╭─ Data under study

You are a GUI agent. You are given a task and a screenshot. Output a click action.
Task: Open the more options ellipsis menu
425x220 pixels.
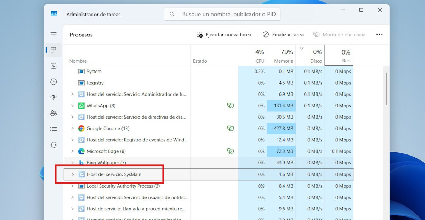379,34
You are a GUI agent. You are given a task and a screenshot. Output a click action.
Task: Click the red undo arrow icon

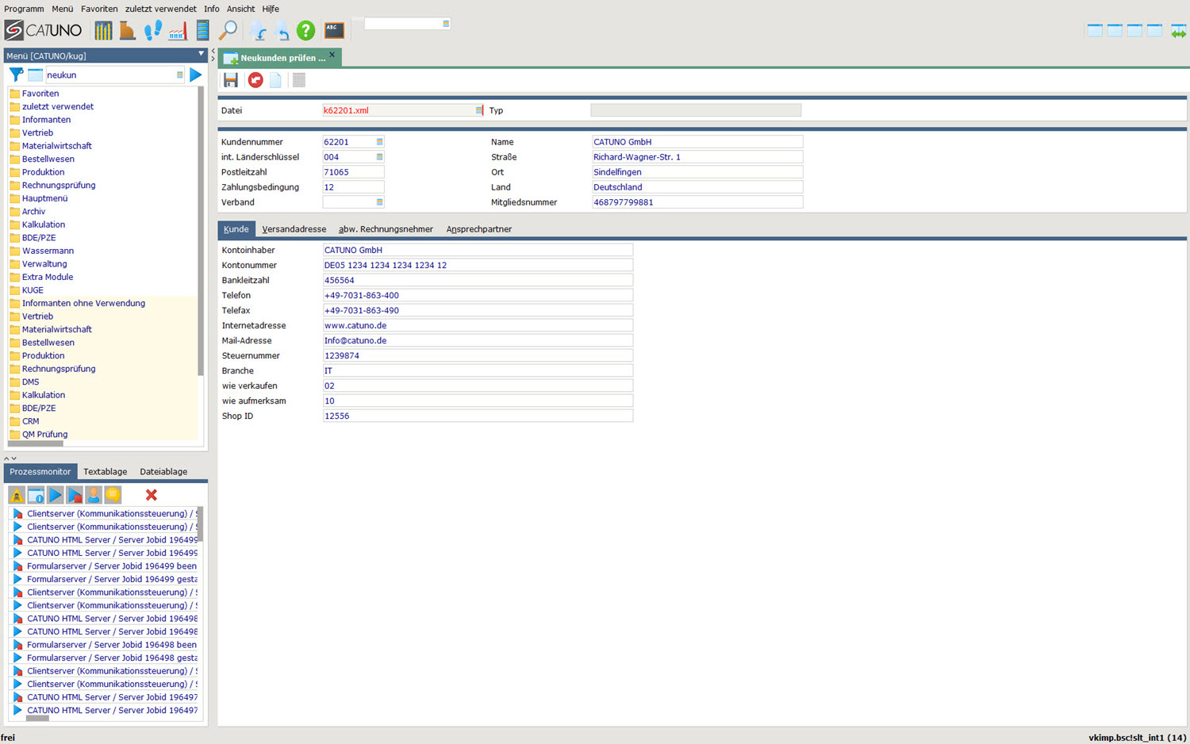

╰─

Omit the pictures, then give every record back exactly as it stands.

• **Written answer**:
You are a GUI agent. You are given a task and a screenshot. Output a click action.
Task: Open the more options ellipsis menu
425x220 pixels.
379,34
You are a GUI agent. You are given a task and a screenshot. Output a click action.
Task: Click the red undo arrow icon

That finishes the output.